Employees should use the computer systems only for business purposes. Using e-mail or the Internet for personal, non-business, purposes is prohibited during working time (as that term is defined in the Solicitation/Distribution of Literature section below).
What are the responsibility of the employer and employee?
Employers must give their employees a place to work and make sure they have access to it. They must give them the tools, equipment and other things they need to do their work. Employers must pay their employees the salary and benefits they agreed to, including vacation, paid holidays and other types of holidays.
What are examples of personal issues?
Personal issues could be family matters, grieving a death, health issues or financial problems. Personal problems can also involve life-changing events such as pregnancy or other prolonged issues, like long-term illness. Personal problems can adversely affect your work performance.
Can an employer ask you to do something outside your job description?
So, the short answer is, yes, your employer may assign you tasks not specifically outlined in your job description. Unless you work under a collective bargaining agreement or contract, your employer can legally change your duties.
What are the business implications for employees personal use of company assets?
Some of the biggest losses a company can experience via the misuse of company assets involve upper management misusing large amounts of company funds for personal use. This misuse of company assets can ruin a company’s reputation, become a serious liability for the business, and cause far reaching legal repercussions.
Why should you avoid using your work email for personal use?
Allowing employees to use personal email for work poses serious risks of IP theft, losing company privacy or violating customer privacy, and disrupting network operations due to exploits which can be implemented on computers not secured by your internal policies.
What are 5 responsibilities of employers?
Know your employer responsibilities
- Act in good faith and treat employees fairly.
- Pay employees on time.
- Deduct the correct amounts.
- Get leave and public holidays right.
- Health and safety responsibilities of employers.
- Protect the privacy of your employees.
What are two 2 responsibilities of an employer besides duty of care?
Besides the primary duty of care, businesses must take appropriate steps to manage risks and hazards. They also need to review their health and safety programs.
What are 2 rights of employers?
Duty of care
the work environment, systems of work, machinery and equipment are safe and properly maintained. information, training, instruction and supervision are provided. adequate workplace facilities are available for workers. any accommodation you provide to your workers is safe.

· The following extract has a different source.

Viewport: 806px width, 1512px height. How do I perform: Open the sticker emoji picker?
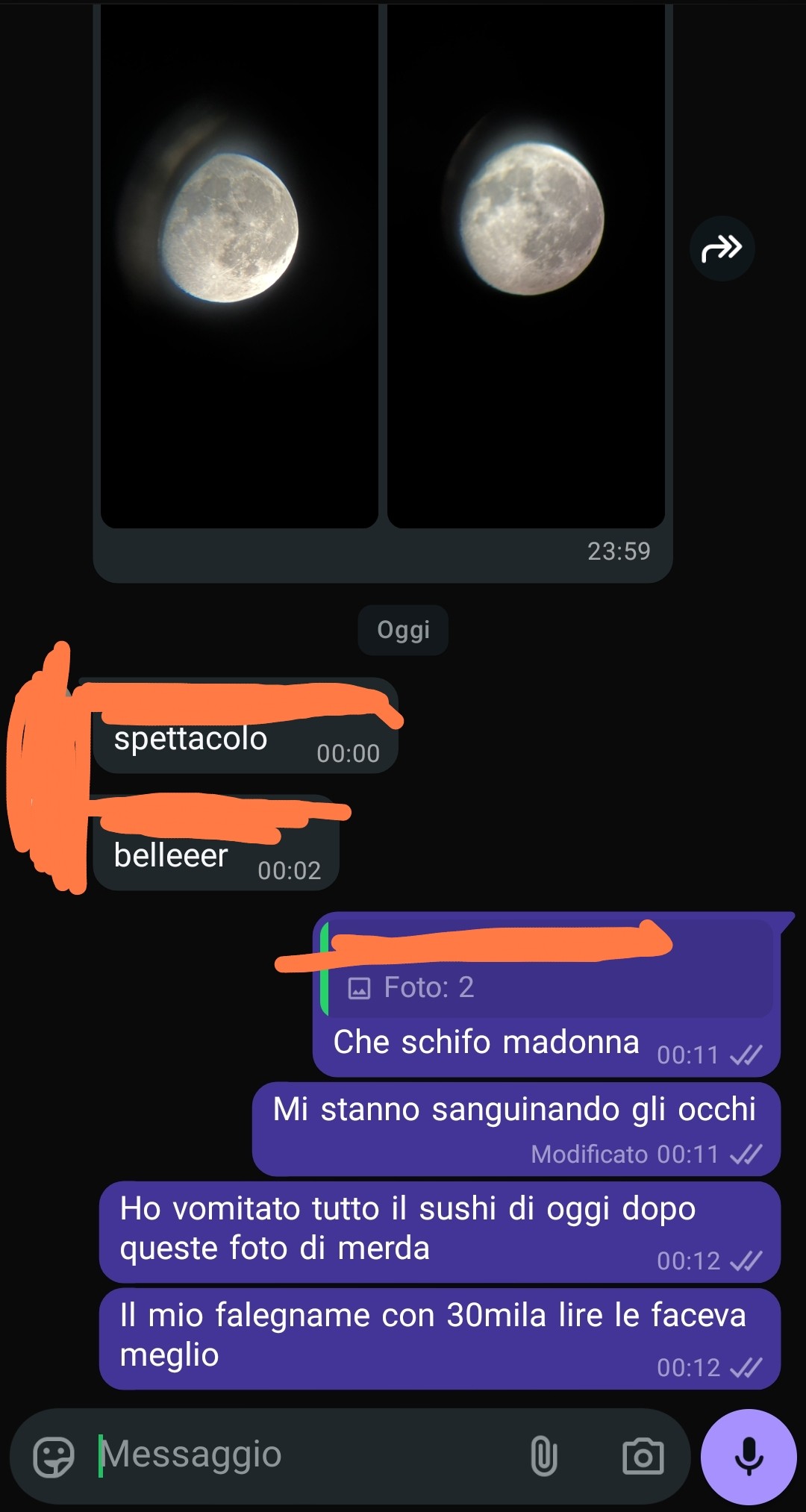(54, 1456)
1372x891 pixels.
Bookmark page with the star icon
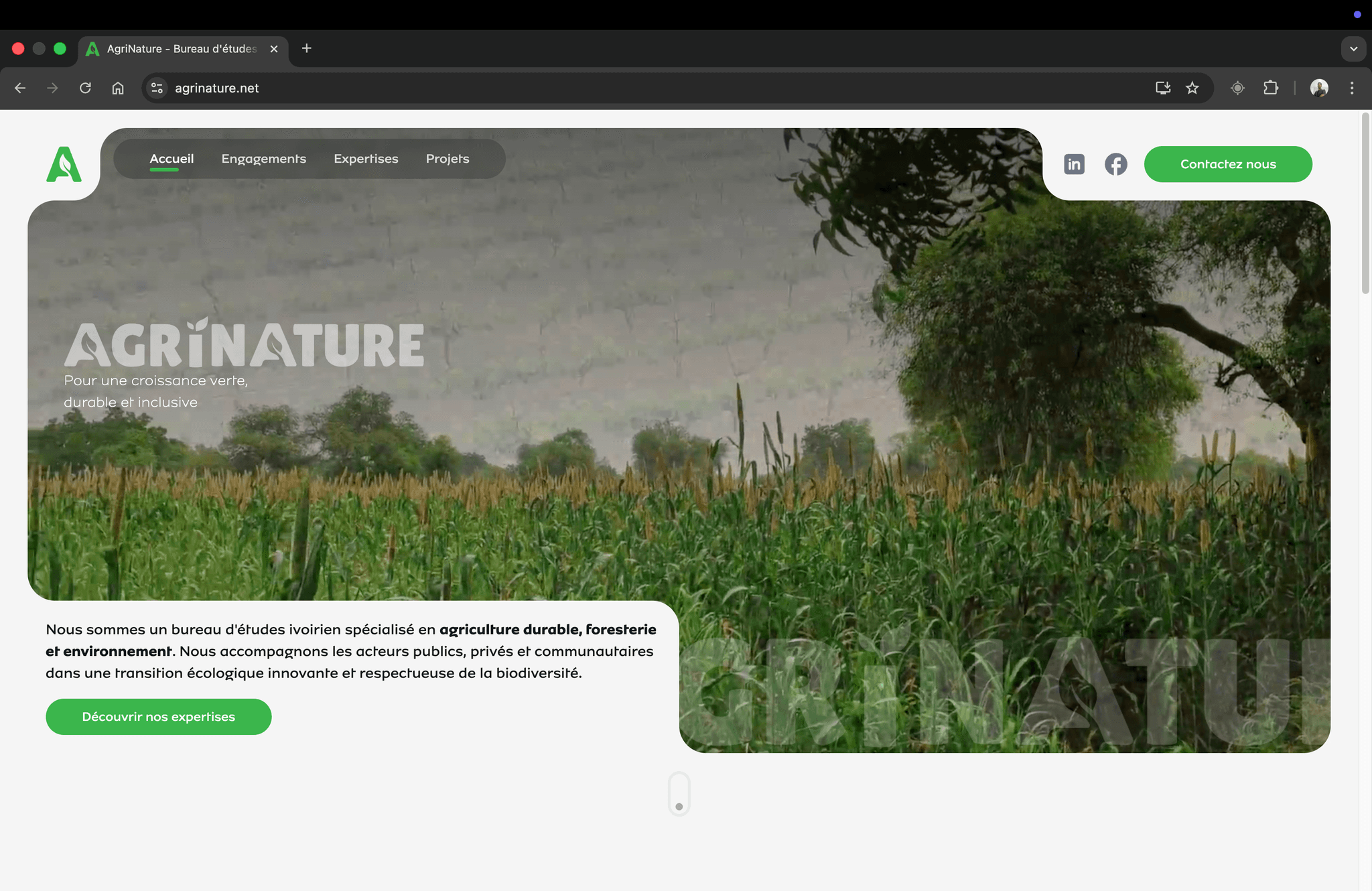[x=1192, y=88]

What should you do if the request is outside your normal work responsibility?
Consider these options to address your new duties:
- Assess the situation and decide on your goals. …
- Ask your manager about your additional duties. …
- Seek assistance from coworkers. …
- Develop your professional skills. …
- Explain your preferences. …
- 6.. …
- Increase your compensation. …
- Know your limits.
When someone asks you to do a task out of your role How do you respond What have you done that was outside of your role?
Be honest. Explain why you’re not the best person for the task, or how tight your time is. The other person may realize that he or she is better off finding someone else. But be ready to take your best shot, or rearrange your priorities, if it’s really necessary for you to accept the assignment.
Do I have to do something not in my job description?
In most cases, a job description – unlike a contract of employment – is not a legally binding document. You can be asked to take on other duties, if these are reasonable. However, if what you are doing really doesn’t match your expectations, and you believe that your employer deliberately misled you, seek legal advice.
Can you refuse to do something at work?
Your right to refuse to do a task is protected if all of the following conditions are met: Where possible, you have asked the employer to eliminate the danger, and the employer failed to do so; and. You refused to work in “good faith.” This means that you must genuinely believe that an imminent danger exists; and.
Can an employer force you to do something you don’t want to do?
If your employer is asking you to complete a task that is unethical or illegal, it may fall under violating a public policy. As a result, this would mean that it is illegal for your employer to fire you for refusing to do that task.
Does my employer have to give me a job description?
Under most state and federal laws, job descriptions are not legally required. However, having custom job descriptions in place can provide valuable legal protections to an employer as well as ensure that employees understand the responsibilities expected of them in their position.
Is it OK to ask for job description?
While it’s best to ask for the job description for the specific role you’re interested in, looking up similar roles can provide you with added insight into what you can expect for this type of position.
Can my employer change my job responsibilities?
In California, an employer may change an employee’s job description to add additional duties if the employee is hired at will. “At-will employment” means an employer can change an employee’s job duties, pay, title, hours, and more, and apply those changes to any future work.